Born July 3, 1935, in Santa Rita, New Mexico, Schmitt grew up in nearby Silver City, and is a graduate of the Western High School (class of 1953). He received a B.S. degree in geology from the California Institute of Technology in 1957 and then spent a year studying geology at the University of Oslo in Norway. He received a Ph.D. in geology from Harvard University in 1964, based on his geological field studies in Norway.

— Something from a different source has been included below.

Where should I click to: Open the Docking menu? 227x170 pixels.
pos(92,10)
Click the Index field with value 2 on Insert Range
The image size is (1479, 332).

In December 1972, as one of the crew on board Apollo 17, Schmitt became the first member of NASA’s first scientist-astronaut group to fly in space. As Apollo 17 was the last of the Apollo missions, he also became the twelfth and second-youngest person to set foot on the Moon, and the second-to-last person to step off of the Moon (he boarded the Lunar Module shortly before commander Eugene Cernan). Schmitt also remains the first and only professional scientist to have flown beyond low Earth orbit and to have visited the Moon. He was influential within the community of geologists supporting the Apollo program and, before starting his own preparations for an Apollo mission, had been one of the scientists training those Apollo astronauts chosen to visit the lunar surface.
It is said to have been Schmitt who took the famous photograph of the Earth known as The Blue Marble, possibly one of the most widely distributed photographic images in existence.
While on the Moon’s surface, Schmitt — the only geologist in the astronaut corps — collected the rock sample designated Troctolite 76535, which has been called “without doubt the most interesting sample returned from the Moon”. Among other distinctions, it is the central piece of evidence suggesting that the Moon once possessed an active magnetic field. Schmitt is reported to be the Astronaut who captured the famous “Blue Marble” photo of the earth (below)
After the completion of Apollo 17, Schmitt played an active role in documenting the Apollo geologic results and also took on the task of organizing NASA’s Energy Program Office.
Schmitt resigned from NASA in August 1975 in order to run for election to the United States Senate as a member from New Mexico. As the Republican candidate in the 1976 election, he defeated the two-term Democratic incumbent Joseph Montoya.
Following his Senate term, Schmitt has been a consultant in business, geology, space, and public policy.
Schmitt is an adjunct professor of engineering physics at the University of Wisconsin–Madison, and has long been a proponent of lunar resource utilization. In 1997 he proposed the Interlune InterMars Initiative, listing among its goals the advancement of private-sector acquisition and use of lunar resources, particularly lunar helium-3 as a fuel for notional nuclear fusion reactors.
Schmitt wrote a book entitled Return to the Moon: Exploration, Enterprise, and Energy in the Human Settlement of Space in 2006.
He lives in Silver City, New Mexico, and spends some of his summer at his northern Minnesota lake cabin.